◆ Data supplied:
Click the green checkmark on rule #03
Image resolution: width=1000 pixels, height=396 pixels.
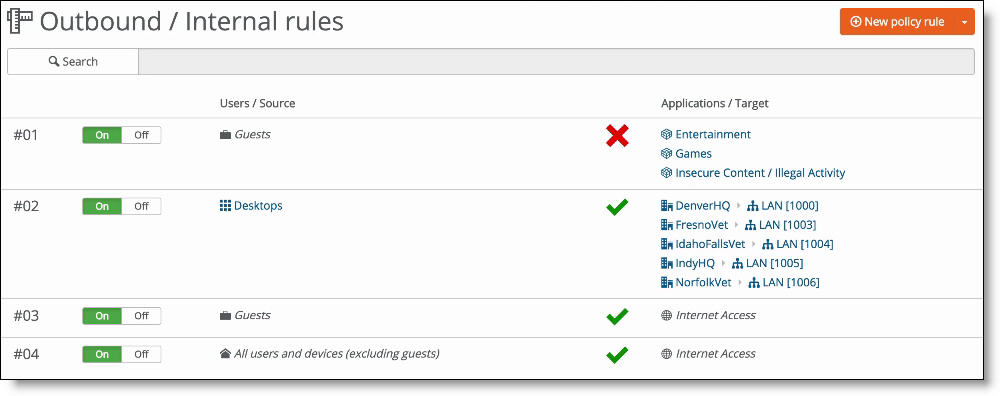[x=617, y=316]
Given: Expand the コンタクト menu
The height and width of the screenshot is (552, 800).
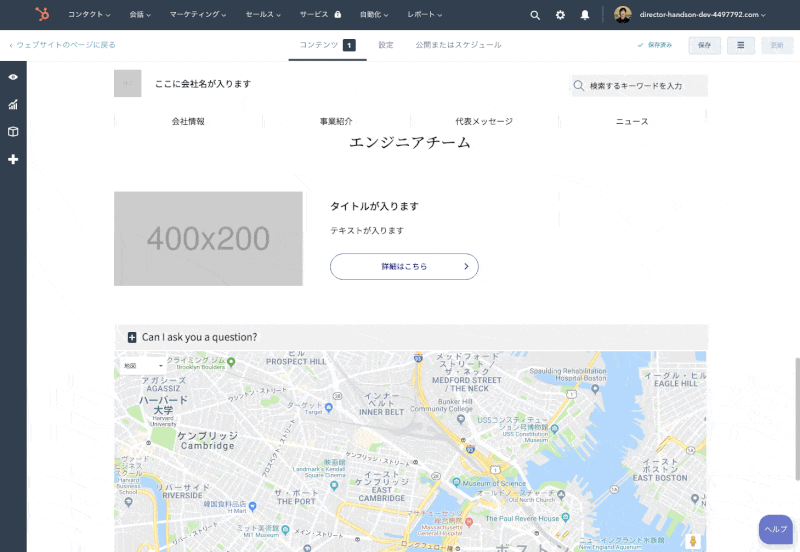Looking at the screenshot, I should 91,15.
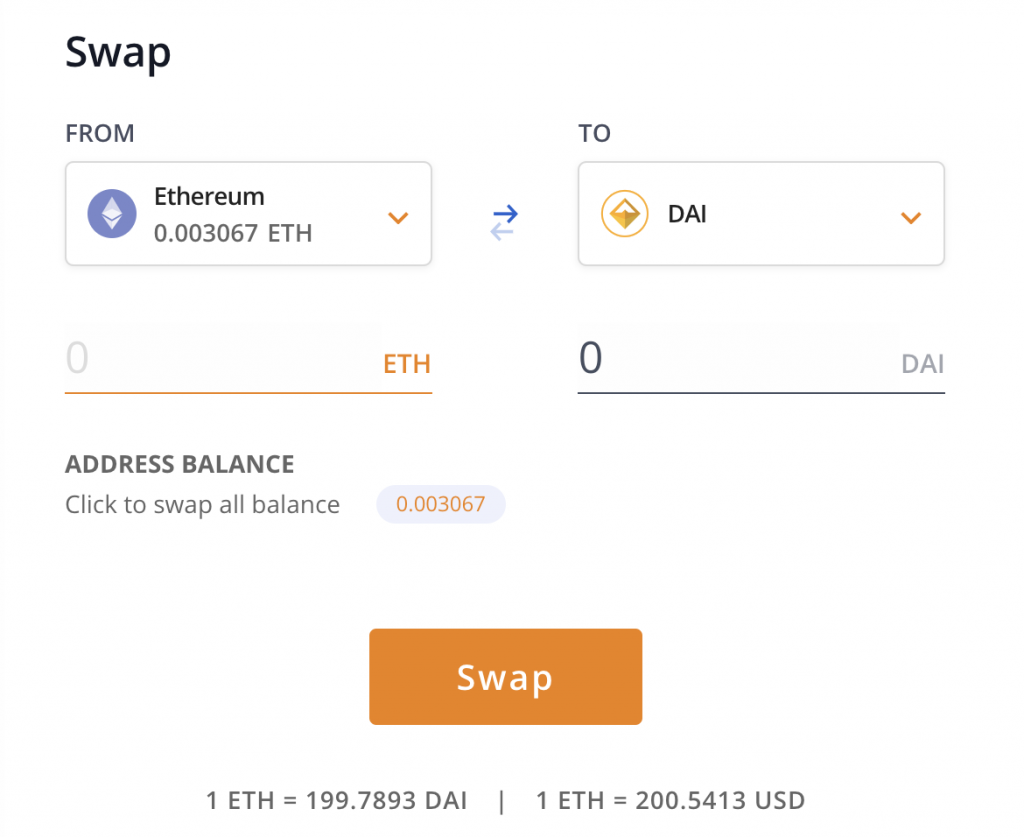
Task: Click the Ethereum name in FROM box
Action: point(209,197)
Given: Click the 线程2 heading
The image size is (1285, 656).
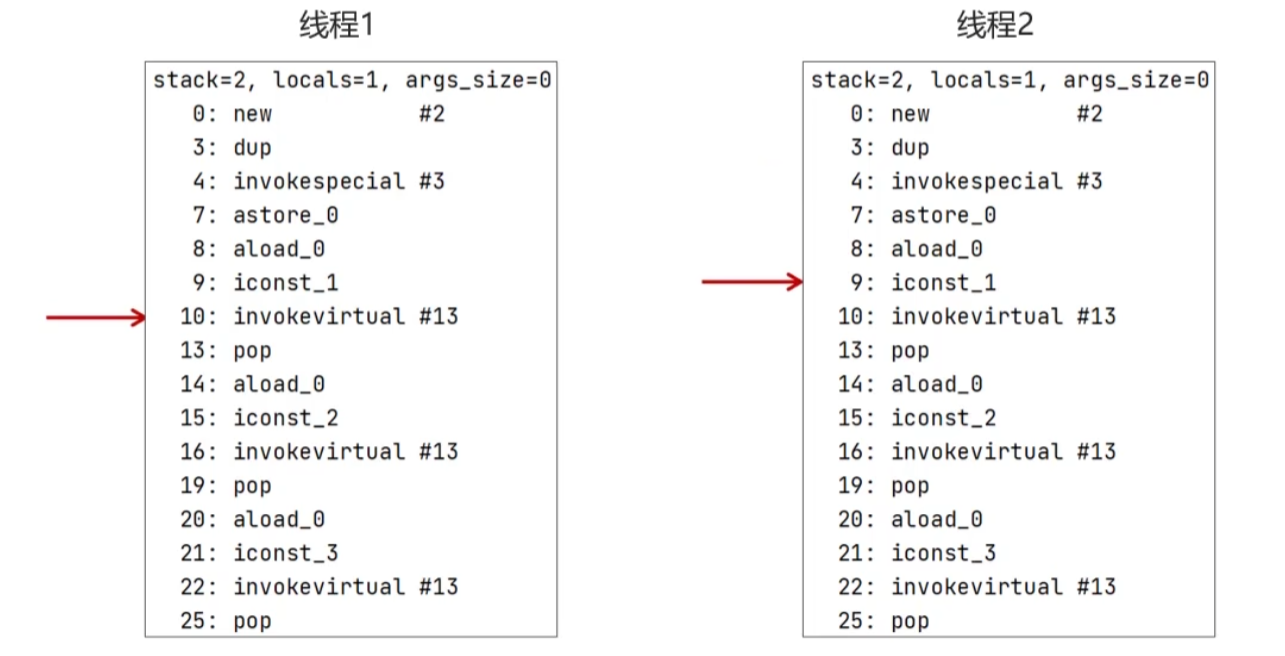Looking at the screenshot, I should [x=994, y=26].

◆ Action item: Starting with the line that contains "Given: Expand the コンタクト menu", repeat each line exactly until the listing ends, including the last one. Leave pictures out.

◆ Output of the task:
Given: Expand the コンタクト menu
The height and width of the screenshot is (552, 800).
Looking at the screenshot, I should 91,15.
Task: Click the Ethereum name in FROM box
Action: point(209,197)
Given: Click the 线程2 heading
The image size is (1285, 656).
Looking at the screenshot, I should [x=994, y=26].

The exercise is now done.